The California State Compensation Insurance Fund has introduced premium thresholds for brokers to qualify for direct contact with the fund, which is the largest provider of workers' compensation insurance in the state.
The new broker-distribution model requires brokers that have written less than $100,000 in any of the past three years to go through the StateFund First, administered by Arthur J. Gallagher & Co. Insurance Brokers of California Inc., or RIC Insurance General Agency Inc. The change becomes effective on Jan. 1.
"The move makes sense," said Joseph Paduda, a principal at the Health Strategy Associates consultancy and blogger at Managed Care Matters, which focuses on group health, workers' compensation and other issues.
He said in an email that the $100,000 premium limit is "a pretty low bar. ... [It] is not cost effective for the Fund to manage thousands of brokers that do little business with the Fund."
Jennifer Vargen, senior vice president of marketing and communications at SCIF, said the threshold will rise to $250,000 for new contracts. "What we want to avoid is a lot of moving back and forth between channels. That would be a lot of ... administrative work.
It is estimated there are about 5,000 brokers in the state, and the change will affect about 3,500 of them. She noted that the 1,500 contracts retained by the State Fund "represent 94 percent of our paid broker premium."
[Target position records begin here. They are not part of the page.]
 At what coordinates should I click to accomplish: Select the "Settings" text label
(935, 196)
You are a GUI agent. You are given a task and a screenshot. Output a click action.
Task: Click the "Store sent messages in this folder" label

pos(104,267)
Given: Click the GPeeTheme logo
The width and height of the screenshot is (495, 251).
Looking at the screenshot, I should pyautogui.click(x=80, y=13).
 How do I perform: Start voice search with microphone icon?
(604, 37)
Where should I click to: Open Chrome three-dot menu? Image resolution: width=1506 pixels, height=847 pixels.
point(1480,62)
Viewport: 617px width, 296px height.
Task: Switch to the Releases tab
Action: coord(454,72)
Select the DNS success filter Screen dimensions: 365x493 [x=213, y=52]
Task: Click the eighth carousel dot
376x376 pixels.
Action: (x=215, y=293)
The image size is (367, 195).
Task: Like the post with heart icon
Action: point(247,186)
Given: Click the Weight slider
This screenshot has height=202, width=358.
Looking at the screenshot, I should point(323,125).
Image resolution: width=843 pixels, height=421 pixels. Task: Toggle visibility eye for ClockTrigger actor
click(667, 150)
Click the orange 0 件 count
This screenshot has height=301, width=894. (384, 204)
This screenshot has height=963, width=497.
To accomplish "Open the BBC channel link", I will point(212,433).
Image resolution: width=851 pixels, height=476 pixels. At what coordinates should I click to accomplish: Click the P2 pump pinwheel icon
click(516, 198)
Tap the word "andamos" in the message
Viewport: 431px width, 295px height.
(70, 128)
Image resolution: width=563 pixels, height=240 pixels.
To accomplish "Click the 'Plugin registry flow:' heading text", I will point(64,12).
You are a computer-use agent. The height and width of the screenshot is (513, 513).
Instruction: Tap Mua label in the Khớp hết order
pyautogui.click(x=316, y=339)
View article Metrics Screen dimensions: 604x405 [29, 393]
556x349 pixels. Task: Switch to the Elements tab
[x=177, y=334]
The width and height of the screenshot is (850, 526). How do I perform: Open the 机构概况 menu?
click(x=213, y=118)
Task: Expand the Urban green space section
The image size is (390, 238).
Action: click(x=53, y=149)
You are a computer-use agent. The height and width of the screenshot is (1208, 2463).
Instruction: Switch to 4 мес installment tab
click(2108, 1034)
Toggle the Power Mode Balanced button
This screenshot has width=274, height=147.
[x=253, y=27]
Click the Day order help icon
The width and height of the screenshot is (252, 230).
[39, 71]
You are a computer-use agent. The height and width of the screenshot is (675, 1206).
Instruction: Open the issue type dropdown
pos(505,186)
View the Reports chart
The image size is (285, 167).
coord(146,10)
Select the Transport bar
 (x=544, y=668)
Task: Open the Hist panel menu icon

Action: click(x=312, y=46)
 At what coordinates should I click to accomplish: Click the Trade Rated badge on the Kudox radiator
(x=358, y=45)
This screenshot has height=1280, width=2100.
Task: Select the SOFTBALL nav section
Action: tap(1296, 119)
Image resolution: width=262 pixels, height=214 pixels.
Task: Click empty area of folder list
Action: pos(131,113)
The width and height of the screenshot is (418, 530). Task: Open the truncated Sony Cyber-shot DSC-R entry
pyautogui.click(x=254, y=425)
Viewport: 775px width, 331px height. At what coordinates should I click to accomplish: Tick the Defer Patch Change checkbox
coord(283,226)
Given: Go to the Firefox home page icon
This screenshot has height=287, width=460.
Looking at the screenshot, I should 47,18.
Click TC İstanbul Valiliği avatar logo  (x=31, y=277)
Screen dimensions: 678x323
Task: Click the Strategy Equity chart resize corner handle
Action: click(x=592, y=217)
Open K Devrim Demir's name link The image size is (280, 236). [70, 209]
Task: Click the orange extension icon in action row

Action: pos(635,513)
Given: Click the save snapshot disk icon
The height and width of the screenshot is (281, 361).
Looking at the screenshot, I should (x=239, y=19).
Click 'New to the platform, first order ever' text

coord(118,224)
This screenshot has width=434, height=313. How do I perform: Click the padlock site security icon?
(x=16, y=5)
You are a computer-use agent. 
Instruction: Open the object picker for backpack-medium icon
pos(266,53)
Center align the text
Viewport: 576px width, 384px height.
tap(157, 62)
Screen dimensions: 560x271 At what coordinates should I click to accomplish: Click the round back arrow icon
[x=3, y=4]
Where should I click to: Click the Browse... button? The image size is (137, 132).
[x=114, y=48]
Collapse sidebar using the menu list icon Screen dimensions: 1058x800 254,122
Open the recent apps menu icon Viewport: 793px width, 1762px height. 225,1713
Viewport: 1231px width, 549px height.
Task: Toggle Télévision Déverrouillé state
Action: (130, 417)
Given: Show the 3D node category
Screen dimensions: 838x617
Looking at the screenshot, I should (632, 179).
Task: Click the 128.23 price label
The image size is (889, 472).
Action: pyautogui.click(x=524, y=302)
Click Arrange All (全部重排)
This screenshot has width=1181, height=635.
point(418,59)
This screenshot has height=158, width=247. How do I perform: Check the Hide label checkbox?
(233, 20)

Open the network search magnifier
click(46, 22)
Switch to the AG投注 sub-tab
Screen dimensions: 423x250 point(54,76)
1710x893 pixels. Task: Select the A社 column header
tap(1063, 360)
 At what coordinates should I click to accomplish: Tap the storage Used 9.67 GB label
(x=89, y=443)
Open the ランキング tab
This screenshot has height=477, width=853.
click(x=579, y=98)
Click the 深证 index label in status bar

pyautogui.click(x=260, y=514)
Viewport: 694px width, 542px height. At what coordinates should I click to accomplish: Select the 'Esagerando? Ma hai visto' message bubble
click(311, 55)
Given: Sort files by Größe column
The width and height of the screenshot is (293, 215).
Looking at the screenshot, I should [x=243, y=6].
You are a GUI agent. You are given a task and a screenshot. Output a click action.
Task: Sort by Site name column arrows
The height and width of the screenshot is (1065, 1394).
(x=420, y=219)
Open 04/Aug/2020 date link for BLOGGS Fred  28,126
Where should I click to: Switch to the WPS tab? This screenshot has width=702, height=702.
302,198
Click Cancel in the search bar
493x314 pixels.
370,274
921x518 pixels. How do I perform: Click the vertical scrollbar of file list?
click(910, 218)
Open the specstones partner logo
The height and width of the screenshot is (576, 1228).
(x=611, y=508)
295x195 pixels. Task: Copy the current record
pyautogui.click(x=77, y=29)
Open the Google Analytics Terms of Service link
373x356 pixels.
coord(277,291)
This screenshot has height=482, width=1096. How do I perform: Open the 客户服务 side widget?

She said the change will allow SCIF to streamline operations, save money and improve service, clarity and communication inside the broker-distribution network.
Brokers were notified of the new premium thresholds in November, 2011, according to the SCIF.
Brokers that use the wholesalers will retain full commissions the first year, Vargen said. The second year, they will begin to share commissions, with the percentage varying, depending on whether it is new or a renewal.
Vargen said fewer than 25 organizations went through the "arduous" request for proposal and screening process. "By its very nature, it doesn't make everybody happy," she said.
Paduda noted that most insurers use a similar broker-distribution system "as dealing with thousands of brokers who only write a couple small policies a year is cost prohibitive."